Notes on
Fooled by Randomness
by Nassim Nicholas Taleb
| 5 min read
“Past events will always look less random than they were (it is called the hindsight bias).”
“Probability is not a mere computation of odds on the dice or more complicated variants; it is the acceptance of the lack of certainty in our knowledge and the development of methods for dealing with our ignorance. Outside of textbooks and casinos, probability almost never presents itself as a mathematical problem or a brain teaser. Mother nature does not tell you how many holes there are on the roulette table, nor does she deliver problems in a textbook way (in the real world one has to guess the problem more than the solution).”
“Let me make it clear here: Of course chance favors the prepared! Hard work, showing up on time, wearing a clean (preferably white) shirt, using deodorant, and some such conventional things contribute to success—they are certainly necessary but may be insufficient as they do not cause success. The same applies to the conventional values of persistence, doggedness and perseverance: necessary, very necessary. One needs to go out and buy a lottery ticket in order to win. Does it mean that the work involved in the trip to the store caused the winning? Of course skills count…”
“Furthermore, as most successes are caused by very few “windows of opportunity,” failing to grab one can be deadly for one’s career. Take your luck!”
“Reality is far more vicious than Russian roulette. First, it delivers the fatal bullet rather infrequently, like a revolver that would have hundreds, even thousands, of chambers instead of six. After a few dozen tries, one forgets about the existence of a bullet, under a numbing false sense of security. The point is dubbed in this book the black swan problem”
“Heroes are heroes because they are heroic in behavior, not because they won or lost.”
“The reader can imagine my disappointment at realizing, while growing up as a practitioner of randomness, that most poetic sounding adages are plain wrong. Borrowed wisdom can be vicious. I need to make a huge effort not to be swayed by well-sounding remarks. I remind myself of Einstein’s remark that common sense is nothing but a collection of misconceptions acquired by age eighteen.
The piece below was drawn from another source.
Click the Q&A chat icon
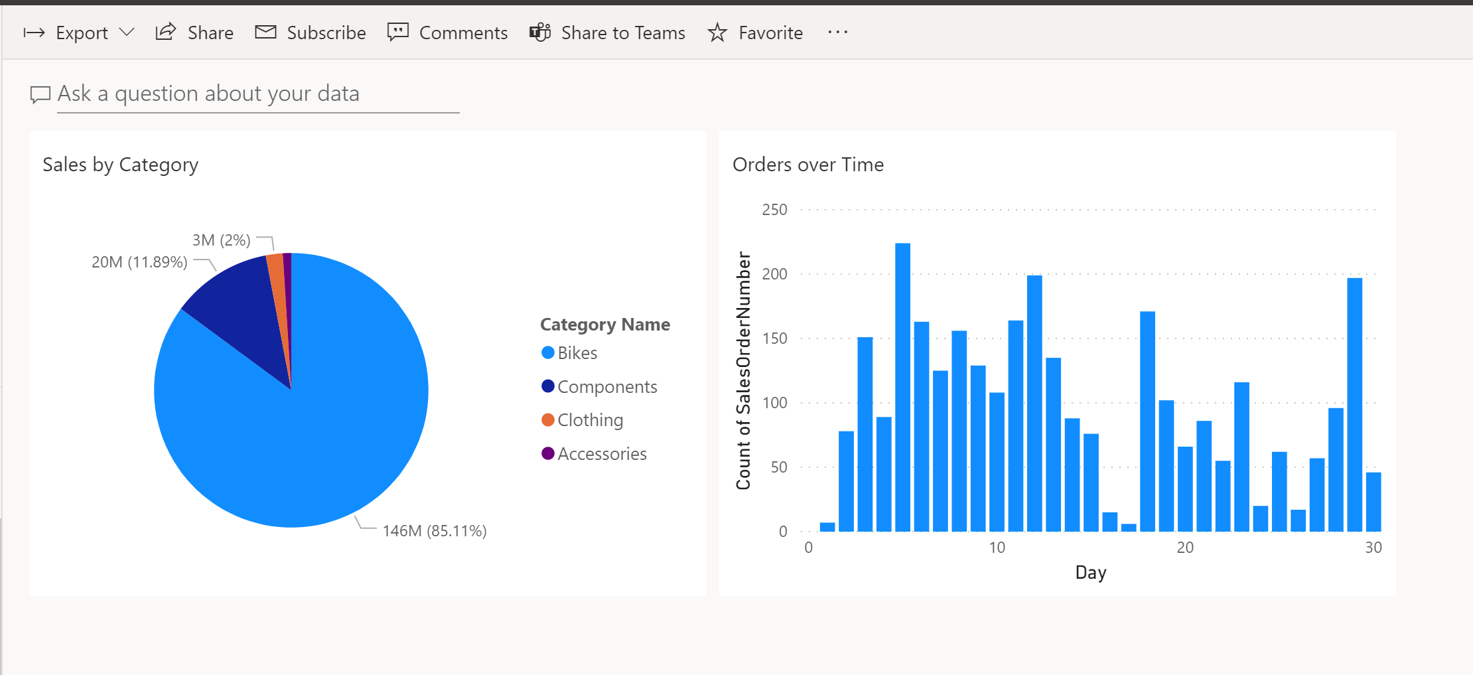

Furthermore, What sounds intelligent in a conversation or a meeting, or, particularly, in the media, is suspicious.”
“trader’s mental construction should direct him to do precisely what other people do not do.” — this reminds me of the ‘be fearful when others are greedy, be greedy when others are fearful’ quote.
Beware of randomness. Sometimes we attribute to determinism what is actually randomness - see signals which are actually noise. Often seen with rich people who act as if the reason for their success was hard work; sure, it contributed - but it wasn’t the reason. Just like winning the Lottery. There are steps necessary to be able to win it (going to the store and buying the ticket, i.e. the hard work), but winning or not is up to chance.
Beware of biases. Like survivorship bias.
“A tendency to get married to positions. There is a saying that bad traders divorce their spouse sooner than abandon their positions. Loyalty to ideas is not a good thing for traders, scientists—or anyone.”
Be willing to discard your beloved ideas if the facts go against them.
“an event, although rare, that brings large consequences cannot just be ignored.”
“Another logical flaw in this type of historical statement is that often when a large event takes place, you hear the “it never happened before,” as if it needed to be absent from the event’s past history for it to be a surprise. So why do we consider the worst case that took place in our own past as the worst possible case? If the past, by bringing surprises, did not resemble the past previous to it (what I call the past’s past), then why should our future resemble our current past?”
“Regression to the Mean The “hot hand in basketball” is another example of misperception of random sequences: It is very likely in a large sample of players for one of them to have an inordinately lengthy lucky streak. As a matter of fact it is very unlikely that an unspecified player somewhere does not have an inordinately lengthy lucky streak. This is a manifestation of the mechanism called regression to the mean. I can explain it as follows: Generate a long series of coin flips producing heads and tails with 50% odds each and fill up sheets of paper. If the series is long enough you may get eight heads or eight tails in a row, perhaps even ten of each. Yet you know that in spite of these wins the conditional odds of getting a head or a tail is still 50%. Imagine these heads and tails as monetary bets filling up the coffers of an individual. The deviation from the norm as seen in excess heads or excess tails is here entirely attributable to luck, in other words, to variance, not to the skills of the hypothetical player (since there is an even probability of getting either).”
“I am also realizing the nonlinear effect behind success in anything: It is better to have a handful of enthusiastic advocates than hordes of people who appreciate your work—better to be loved by a dozen than liked by the hundreds. This applies to the sales of books, the spread of ideas, and success in general and runs counter to conventional logic.”
“Wittgenstein’s ruler: Unless you have confidence in the ruler’s reliability, if you use a ruler to measure a table you may also be using the table to measure the ruler.”